Your objective: Count how many of the rows below contain the string "Returns", matching case exactly, and give only that number.

Stored records:
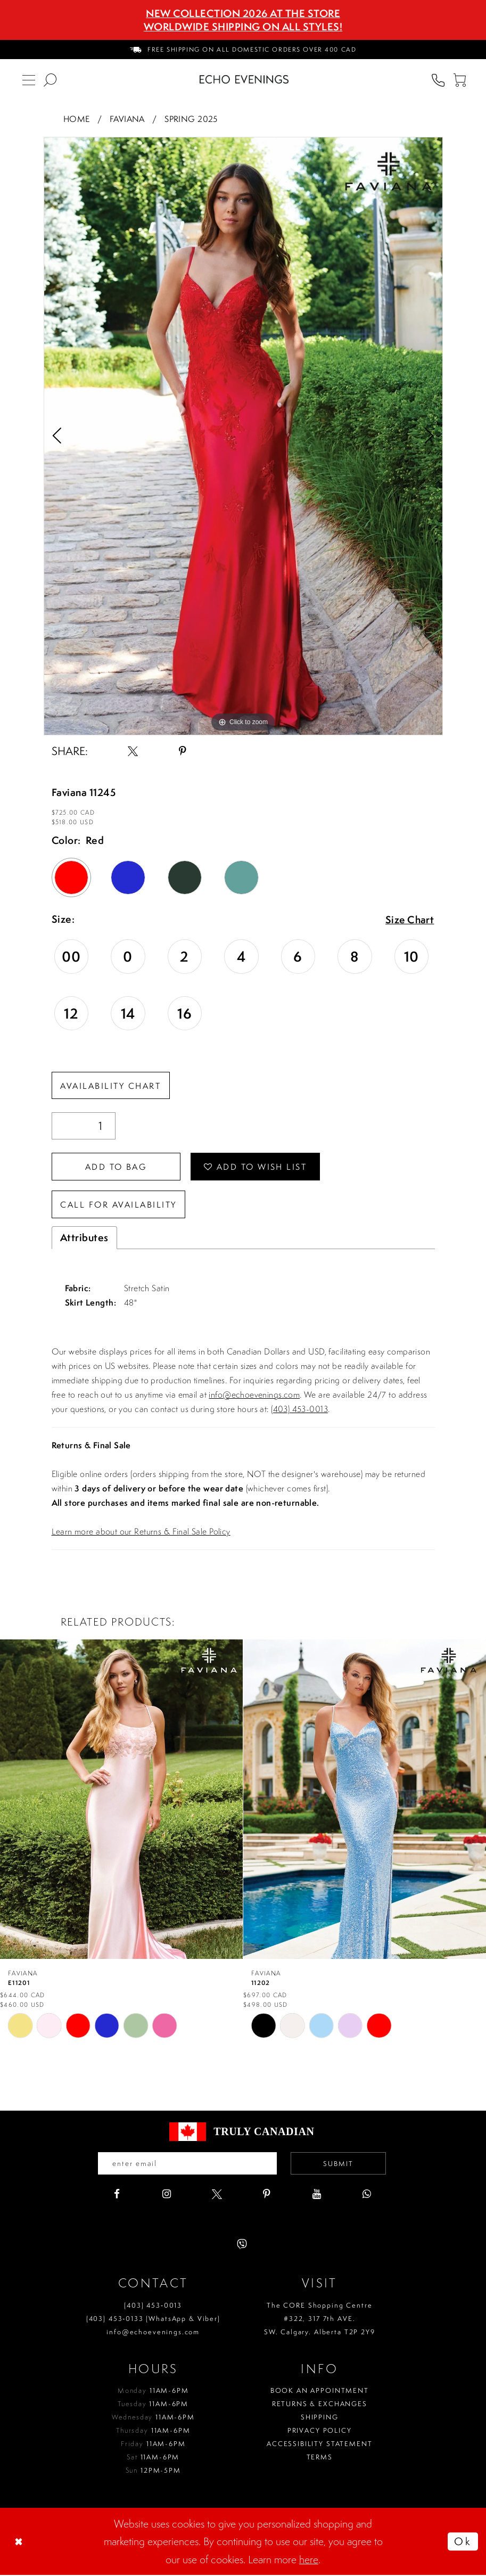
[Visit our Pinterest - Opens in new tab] (267, 2195)
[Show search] (50, 79)
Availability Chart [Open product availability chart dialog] (111, 1086)
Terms (320, 2458)
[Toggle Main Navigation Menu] (28, 79)
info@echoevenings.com (254, 1395)
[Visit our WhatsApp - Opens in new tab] (367, 2195)
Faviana (127, 119)
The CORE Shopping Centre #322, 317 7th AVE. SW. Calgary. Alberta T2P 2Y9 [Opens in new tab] (319, 2319)
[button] (459, 79)
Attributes (84, 1238)
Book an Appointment (319, 2391)
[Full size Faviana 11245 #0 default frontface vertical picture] (243, 436)
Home (76, 119)
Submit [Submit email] (339, 2164)
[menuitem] (243, 49)
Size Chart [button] (409, 920)
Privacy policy (319, 2431)
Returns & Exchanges (319, 2404)
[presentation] (121, 1799)
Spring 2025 (191, 119)
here (308, 2560)
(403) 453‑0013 (153, 2306)
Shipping (320, 2418)
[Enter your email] (186, 2164)
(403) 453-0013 (299, 1410)
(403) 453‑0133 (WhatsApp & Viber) (153, 2319)
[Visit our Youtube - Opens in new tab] (317, 2195)
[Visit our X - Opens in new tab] (217, 2195)
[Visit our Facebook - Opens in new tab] (117, 2195)
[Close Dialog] (19, 2542)
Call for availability (119, 1205)
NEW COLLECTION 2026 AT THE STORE (243, 13)
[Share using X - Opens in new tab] (133, 751)
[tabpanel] (243, 436)
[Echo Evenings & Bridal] (244, 79)
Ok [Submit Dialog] (462, 2542)
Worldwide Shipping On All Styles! (243, 27)
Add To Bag (116, 1167)
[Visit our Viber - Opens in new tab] (242, 2245)
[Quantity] (84, 1126)
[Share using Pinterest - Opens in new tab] (183, 751)
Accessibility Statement (320, 2444)
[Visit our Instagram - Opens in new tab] (167, 2195)
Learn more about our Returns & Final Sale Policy (141, 1532)
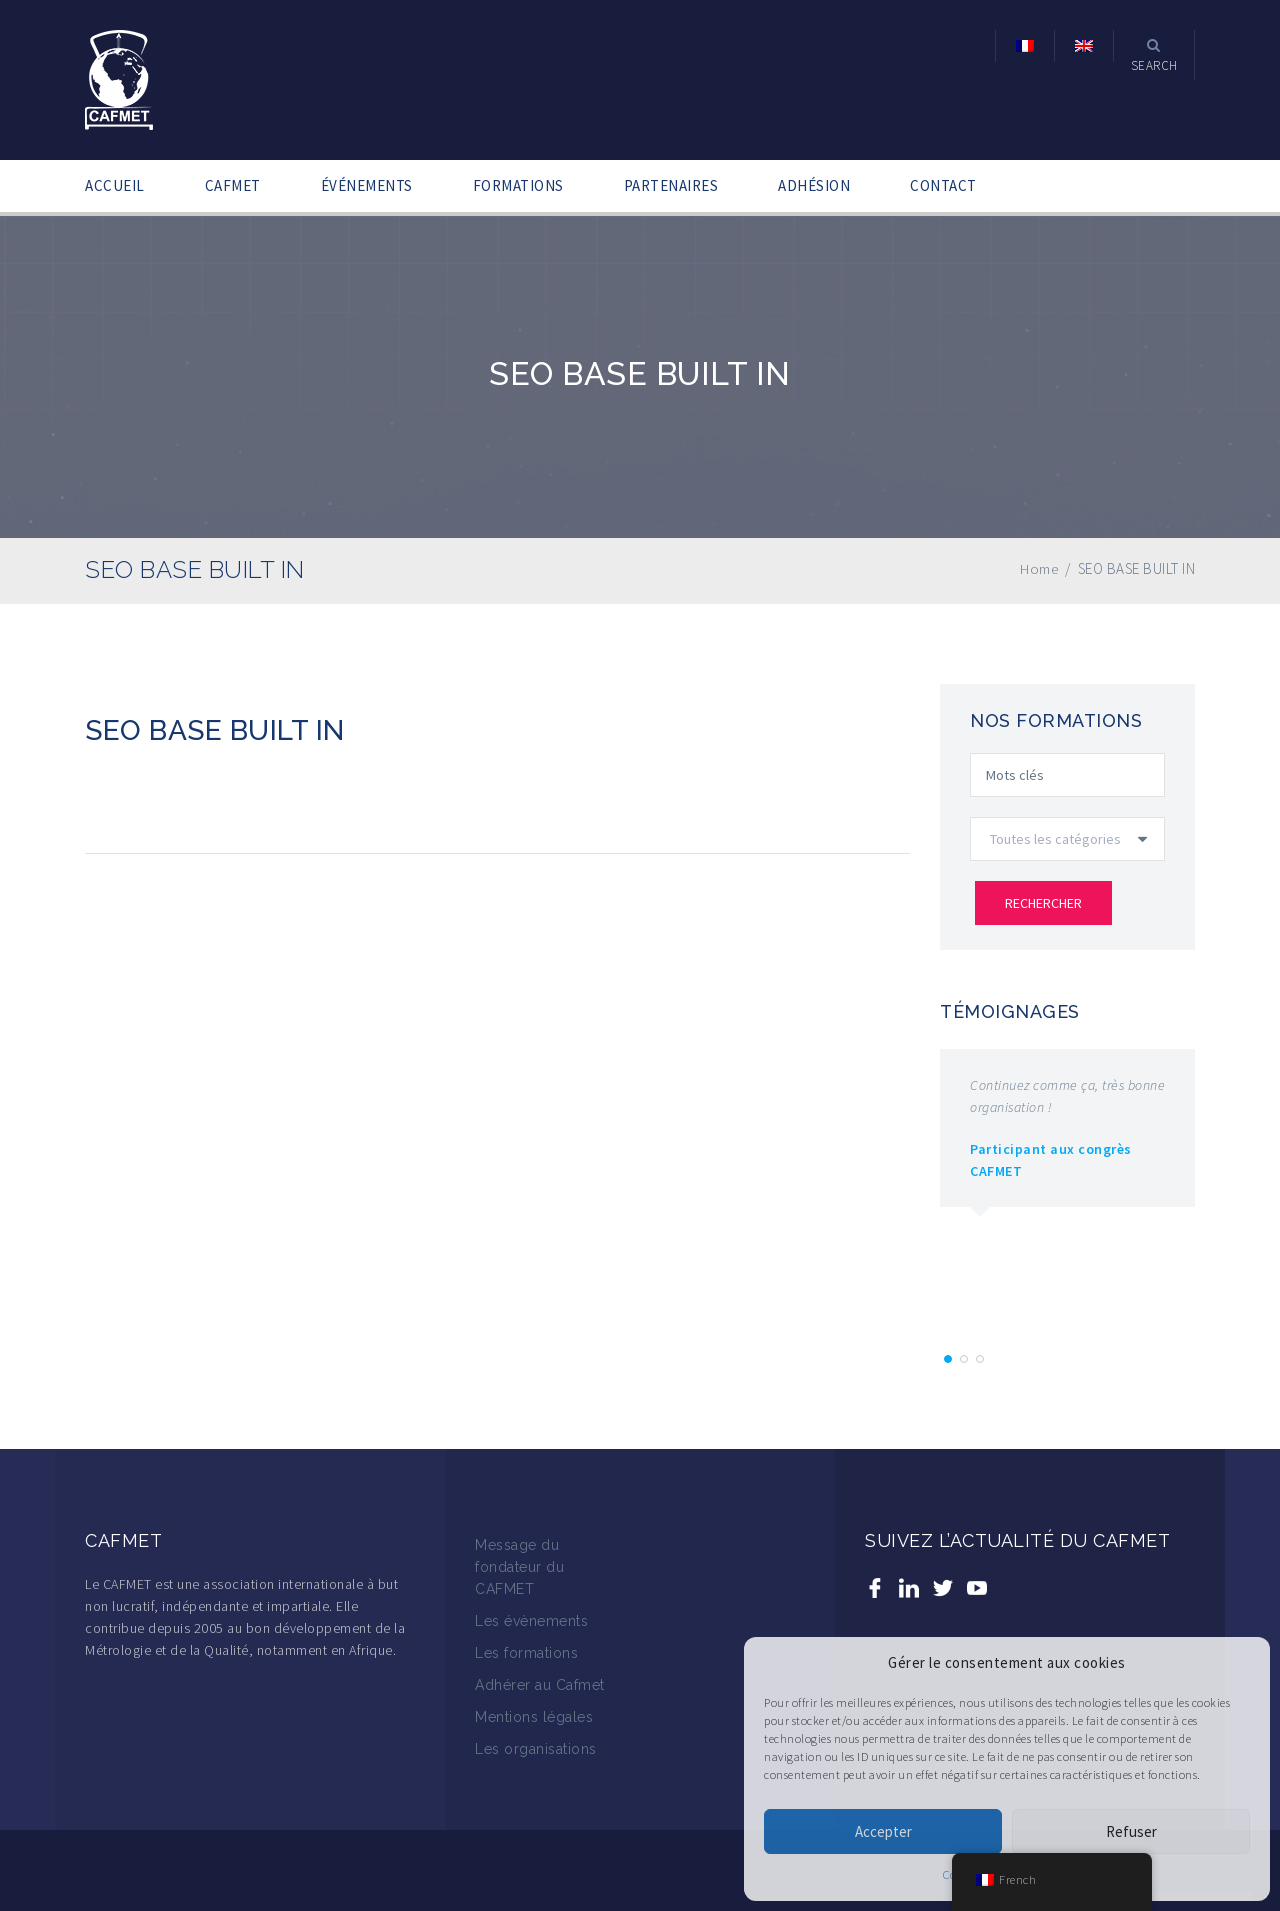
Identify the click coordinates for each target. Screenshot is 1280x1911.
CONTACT (943, 185)
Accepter (883, 1831)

Output of the task: 2